We’re also looking at commercialization in Europe and in the United States for our peripheral vascular system. In the second half of 2017, we would anticipate entering the coronary vascular system, as well, for commercialization in Europe. In more of the medium and longer term, a logical next step for us would be an initial public offering.
The markets will determine the timing of that and whether or not we do that in the near term. Or if the market cycles aren’t there, then we’ll raise additional funds privately. But really, our goal here is to play for the end game, and to build this into a standard of care level of technology through a long-term sustainable franchise around Lithoplasty technology.
Scott Nelson: It will be exciting to watch what you do with Shockwave, not only in the near future, but also along that medium to long term timeframe as well. We’ll conclude here with the last three rapid-fire questions, Daniel. We’ll start with number one: what is your favorite business book?
Daniel Hawkins: The 22 Immutable Laws of Marketing. There’s great clarity in there; it’s really outstanding. One of my favorite parts of that book is if you’re not number one in a category, create a category in which you can be number one in. That allows you to shift markets and change the dialogue. At Intuitive, we combined that into one of the other laws, that says no two companies can own the same word in the minds of customers.

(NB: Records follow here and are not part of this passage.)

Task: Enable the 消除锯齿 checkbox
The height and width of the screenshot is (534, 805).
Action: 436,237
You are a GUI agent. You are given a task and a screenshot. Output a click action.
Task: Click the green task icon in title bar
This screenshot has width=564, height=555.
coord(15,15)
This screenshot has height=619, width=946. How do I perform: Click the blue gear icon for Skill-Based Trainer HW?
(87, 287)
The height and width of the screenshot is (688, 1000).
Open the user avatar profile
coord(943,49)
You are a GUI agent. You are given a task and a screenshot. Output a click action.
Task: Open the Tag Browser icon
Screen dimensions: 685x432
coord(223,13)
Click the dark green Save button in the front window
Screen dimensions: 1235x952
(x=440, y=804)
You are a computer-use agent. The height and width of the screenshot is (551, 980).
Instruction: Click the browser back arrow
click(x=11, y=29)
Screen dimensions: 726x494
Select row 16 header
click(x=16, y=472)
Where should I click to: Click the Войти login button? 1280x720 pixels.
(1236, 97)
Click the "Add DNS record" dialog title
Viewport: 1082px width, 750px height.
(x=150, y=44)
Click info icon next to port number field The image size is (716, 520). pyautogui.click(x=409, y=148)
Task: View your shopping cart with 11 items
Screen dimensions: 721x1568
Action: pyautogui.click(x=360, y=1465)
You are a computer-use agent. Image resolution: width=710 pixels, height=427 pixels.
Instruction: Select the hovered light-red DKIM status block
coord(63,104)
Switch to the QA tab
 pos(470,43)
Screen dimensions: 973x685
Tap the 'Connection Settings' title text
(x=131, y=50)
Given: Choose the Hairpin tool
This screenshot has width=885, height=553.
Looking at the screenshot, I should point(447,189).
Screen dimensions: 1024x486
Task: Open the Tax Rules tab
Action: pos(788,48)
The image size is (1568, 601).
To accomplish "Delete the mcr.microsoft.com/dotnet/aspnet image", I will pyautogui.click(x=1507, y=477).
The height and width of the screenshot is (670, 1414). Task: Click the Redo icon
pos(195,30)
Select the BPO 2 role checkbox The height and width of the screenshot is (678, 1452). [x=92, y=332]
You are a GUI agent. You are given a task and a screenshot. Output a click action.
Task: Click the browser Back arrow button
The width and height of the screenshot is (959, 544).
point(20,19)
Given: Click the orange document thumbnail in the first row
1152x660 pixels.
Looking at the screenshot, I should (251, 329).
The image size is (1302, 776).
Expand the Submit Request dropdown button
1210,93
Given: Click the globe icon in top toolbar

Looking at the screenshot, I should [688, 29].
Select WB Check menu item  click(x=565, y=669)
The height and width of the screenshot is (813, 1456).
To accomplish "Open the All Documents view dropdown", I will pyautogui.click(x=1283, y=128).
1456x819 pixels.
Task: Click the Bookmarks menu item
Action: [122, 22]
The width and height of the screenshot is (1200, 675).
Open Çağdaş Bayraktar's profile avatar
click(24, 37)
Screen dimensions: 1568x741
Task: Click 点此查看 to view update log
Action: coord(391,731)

If you combine the two of those and look back into the history of Intuitive, we created the EndoWrist. That became coined directly along with robotic surgery, and therefore we were able to create the beginnings of a departure from existing technologies, and ultimately ended up winning over that entire industry from the capability as well as the positioning. That would certainly be the number one.
Scott Nelson: Yeah, such a great book. Number two, is there a CEO that you’re following or one that you really admire?
Daniel Hawkins: There’s a couple of different ones. I’d say Fred Moll. Terrific visionary, he’s the inventor of the safety trocar, continues to identify the pain-killers and remove barriers, as I had mentioned a little bit earlier. You know, I’d have to say, Omar Ishrak from Medtronic. I’ve been extremely impressed with the culture that he’s been able to create, the quality of people in that organization, and the consistency of the messaging, and the capabilities within the organization. I think he’s got an incredible vision for the value-oriented future of healthcare.
I’d say Mike Mahoney over at Boston Scientific for what he’s been able to do in terms of the turnaround of Boston Scientific. He launched them into the number one position in stents and pushed the entire franchise, the entire business forward.
I’d be remiss if I did not mention Mike Musallam. I’ve had some exposure to Mike and I’d have to say that his vision for what became TAVR and acquiring Sapient early, and then the management of that has been nothing short of spectacular. He’s created an incredible amount of value for shareholders and incredible therapy categories for patients.
Scott Nelson: Four CEO’s that are definitely worth their salt. Last question before we end the conversation. If you had the chance to rewind the clock Daniel, is there any advice that you’d give to your 30-year-old-self?
Daniel Hawkins: Number one, two, three, four and five is trust your gut. Your gut is never truly wrong. When you trust your gut properly at those high-intensity moments, it won’t fail you.
Scott Nelson: Great piece of advice to end the discussion.